Numérisation
Le préposé fédéral à la protection des données met sur pied un programme de prévention contre les risques de détournement des données à l’occasion du renouvellement du parlement en 2019

Comment éviter une affaire Cambridge Analytica en Suisse lors des prochaines élections fédérales? Le préposé fédéral à la protection des données et à la transparence (PFPDT) Adrian Lobsiger s’en préoccupe. A la rentrée, il réunira ses confrères des cantons, leur association faîtière Privatim, des politologues et des experts pour mettre sur pied un programme de prévention contre un possible détournement de données. Il compte émettre des lignes directrices afin que les citoyens soient informés des méthodes de traitement des informations personnelles. Comme il l’a dit lundi à l’occasion de sa conférence de presse bilan, Adrian Lobsiger souhaite que la Suisse ne vive pas ce qui s’est passé lors du vote sur le Brexit et de l’élection présidentielle américaine de 2016.

________

Activité 1 –
Répondez à ces questions d'après l'article sur la protection des données :
(a) En quelle année le parlement sera-t-il renouvelé ?
(b) Quel jour Adrian Lobsiger a-t-il tenu sa conférence de presse bilan ?
(c) Comment s'appelle l'association faîtière des préposés cantonaux ?
Activité 2 –
Ces affirmations concordent-elles avec l'article sur la protection des données ? Répondez par oui ou non et citez les mots qui tranchent.
(a) Le programme vise à prévenir un détournement de données.
(b) Adrian Lobsiger compte élaborer ce programme seul.
(c) Les lignes directrices doivent informer les citoyens.
Activité 3 – Prolongez l'article sur la protection des données à partir de sa dernière phrase.
Vous n'aurez pas besoin des lignes.

Données affichées –
________

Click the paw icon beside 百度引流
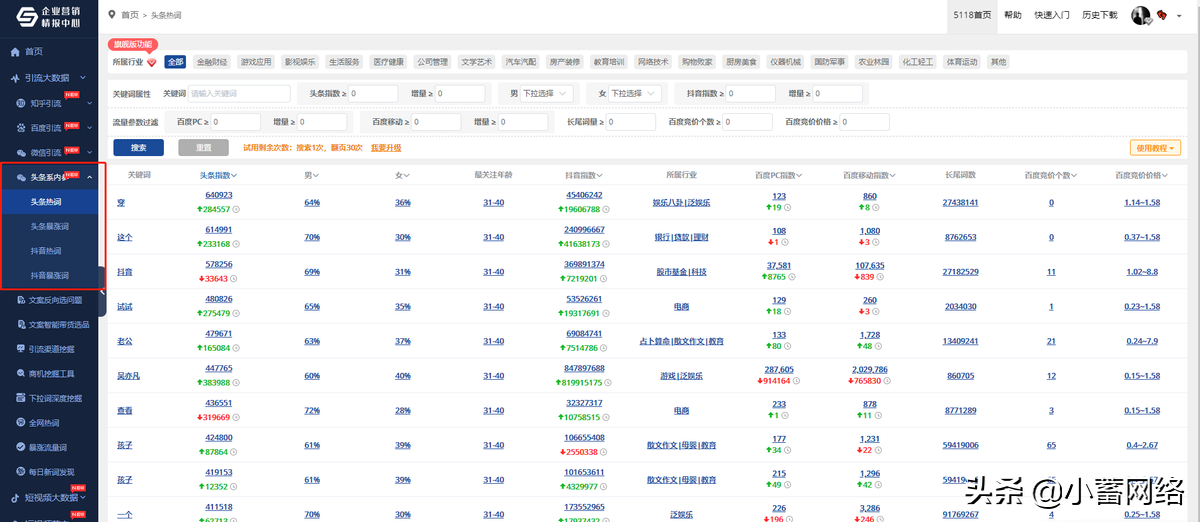(21, 128)
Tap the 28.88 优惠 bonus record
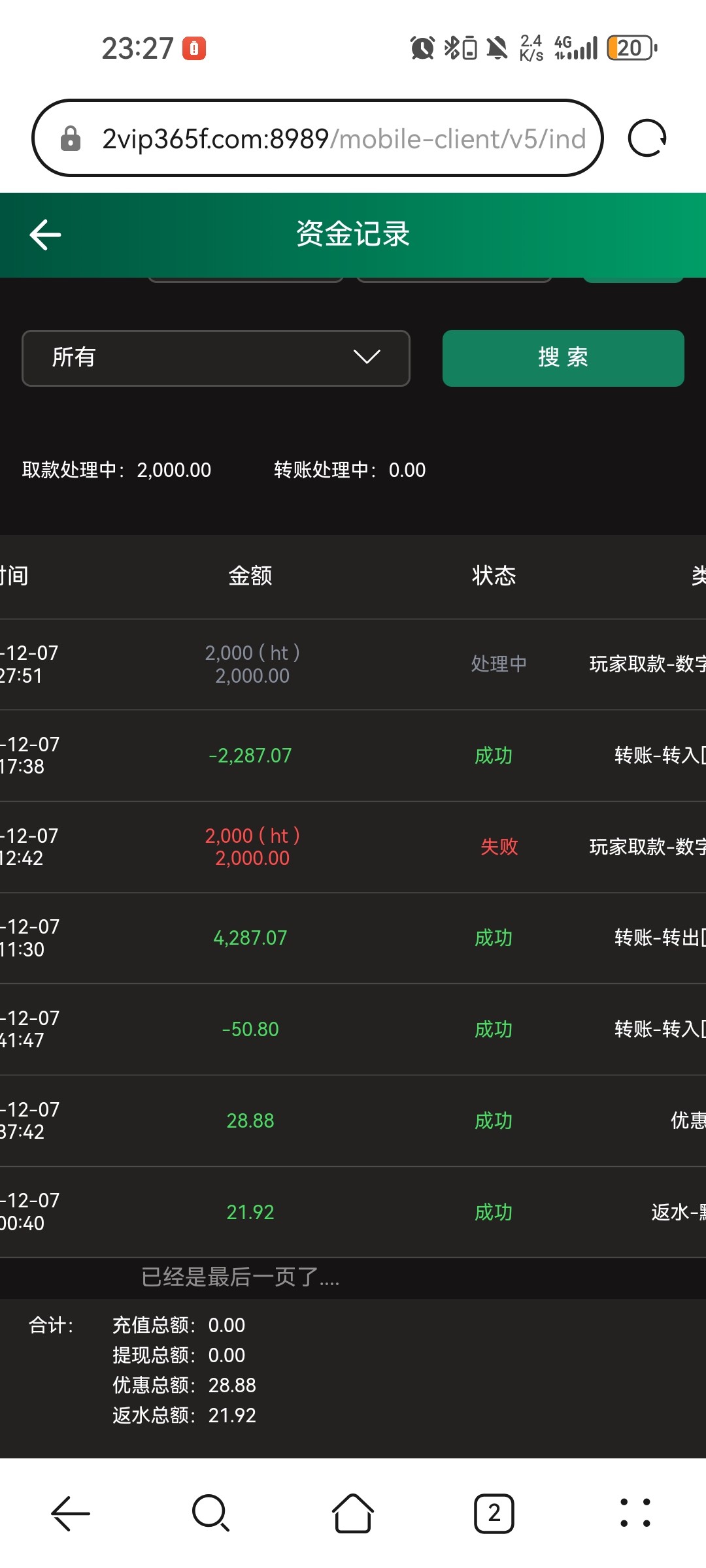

________

Réponse 1 –
(a) En 2019.
(b) Lundi.
(c) Privatim.

Réponse 2 –
(a) Oui : « pour mettre sur pied un programme de prévention contre un possible détournement de données ».
(b) Non : « il réunira ses confrères des cantons, leur association faîtière Privatim, des politologues et des experts ».
(c) Oui : « afin que les citoyens soient informés des méthodes de traitement des informations personnelles ».

Réponse 3 –
Lire aussi: Cambridge Analytica met la clé sous la porte
Dans ces deux cas, l’intermédiaire britannique Cambridge Analytica a été accusé d’avoir exploité sans leur accord les informations concernant près de 90 millions de clients Facebook à des fins politiques. Celles-ci auraient été utilisées pour mettre au point un logiciel permettant de prédire et d’influencer le vote des électeurs américains lors de la campagne présidentielle qui a débouché sur la victoire de Donald Trump. Cambridge Analytica a démenti, mais la société s’est par la suite sabordée. «Nous souhaitons éviter cela et informer assez tôt les électeurs suisses. Ce sera une première de la part des autorités de protection des données», résume Adrian Lobsiger.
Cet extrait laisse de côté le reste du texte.